Harga sayuran ini juga relatif mahal. Rizky bilang, di tingkat pedagang ritel, asparagus bisa dijual seharga Rp 50.000 hingga Rp 70.000 per kilogram (kg). “Ini memang bukan sayuran murah. Maka tak heran orang-orang kita jarang yang mengonsumsi,” ujarnya.
Irwan, pebudidaya asparagus dari Denpasar, Bali mengatakan, asparagus dihargai mahal karena kandungan gizinya yang tinggi. Ditambah lagi, asparagus sering dipakai untuk makanan pendamping kuliner-kuliner khas Eropa. Secara psikologis, hal ini turut mendongkrak harga asparagus di pasaran. Tak heran, para pebudidaya lokal bisa menghasilkan jutaan rupiah setiap bulan.
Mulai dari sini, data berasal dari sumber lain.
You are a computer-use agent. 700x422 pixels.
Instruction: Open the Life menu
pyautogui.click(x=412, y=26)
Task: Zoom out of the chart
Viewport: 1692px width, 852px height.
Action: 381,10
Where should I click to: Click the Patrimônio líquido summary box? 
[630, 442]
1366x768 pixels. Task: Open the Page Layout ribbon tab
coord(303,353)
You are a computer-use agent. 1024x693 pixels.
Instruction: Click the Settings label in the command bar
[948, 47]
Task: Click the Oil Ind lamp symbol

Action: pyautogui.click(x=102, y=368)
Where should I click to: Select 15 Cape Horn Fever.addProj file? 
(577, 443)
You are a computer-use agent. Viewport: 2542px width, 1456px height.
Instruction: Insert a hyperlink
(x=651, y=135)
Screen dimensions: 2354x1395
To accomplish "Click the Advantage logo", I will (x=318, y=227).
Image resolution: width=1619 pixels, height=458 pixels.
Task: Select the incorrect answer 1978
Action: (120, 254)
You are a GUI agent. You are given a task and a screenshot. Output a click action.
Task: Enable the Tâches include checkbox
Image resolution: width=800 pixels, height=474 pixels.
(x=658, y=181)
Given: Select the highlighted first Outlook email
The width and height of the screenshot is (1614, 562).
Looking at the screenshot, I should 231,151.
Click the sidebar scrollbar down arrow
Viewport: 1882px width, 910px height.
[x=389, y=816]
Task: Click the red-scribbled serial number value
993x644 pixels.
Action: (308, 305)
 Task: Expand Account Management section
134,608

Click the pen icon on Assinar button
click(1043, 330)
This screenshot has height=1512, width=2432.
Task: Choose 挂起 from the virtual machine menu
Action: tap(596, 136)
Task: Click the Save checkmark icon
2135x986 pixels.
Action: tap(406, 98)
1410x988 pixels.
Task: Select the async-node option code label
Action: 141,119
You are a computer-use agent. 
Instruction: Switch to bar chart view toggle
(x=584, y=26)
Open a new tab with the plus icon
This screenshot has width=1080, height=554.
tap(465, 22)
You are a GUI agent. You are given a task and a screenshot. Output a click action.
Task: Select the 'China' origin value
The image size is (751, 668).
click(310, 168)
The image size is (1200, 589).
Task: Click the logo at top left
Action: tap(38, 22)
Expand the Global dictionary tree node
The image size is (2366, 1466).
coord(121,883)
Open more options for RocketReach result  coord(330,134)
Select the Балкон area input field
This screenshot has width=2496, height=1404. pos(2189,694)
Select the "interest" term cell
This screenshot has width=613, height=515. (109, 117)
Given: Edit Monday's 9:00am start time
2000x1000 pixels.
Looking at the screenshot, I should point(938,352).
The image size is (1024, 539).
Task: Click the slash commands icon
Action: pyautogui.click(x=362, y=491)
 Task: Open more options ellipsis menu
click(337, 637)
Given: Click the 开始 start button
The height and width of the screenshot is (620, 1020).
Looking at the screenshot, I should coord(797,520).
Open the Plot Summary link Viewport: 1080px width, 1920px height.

Rizky mengaku, bisa menghasilkan omzet sekitar Rp 20 juta per bulan. Namun sayang, Irwan tidak mau menyebut omzet bulanan yang selama ini ia dapat. Laba budidaya tanaman ini juga menjanjikan karena "Tidak memakan biaya produksi banyak,” ujarnya.
Irwan mengatakan, kalau saja masyarakat Indonesia suka mengkonsumsi asparagus, maka pangsa pasar sayuran ini tidak hanya untuk kebutuhan ekspor tapi juga kebutuhan lokal. “Pasar lokal sebenarnya ada, tapi terbatas dari kalangan restoran khas Eropa,” ujarnya.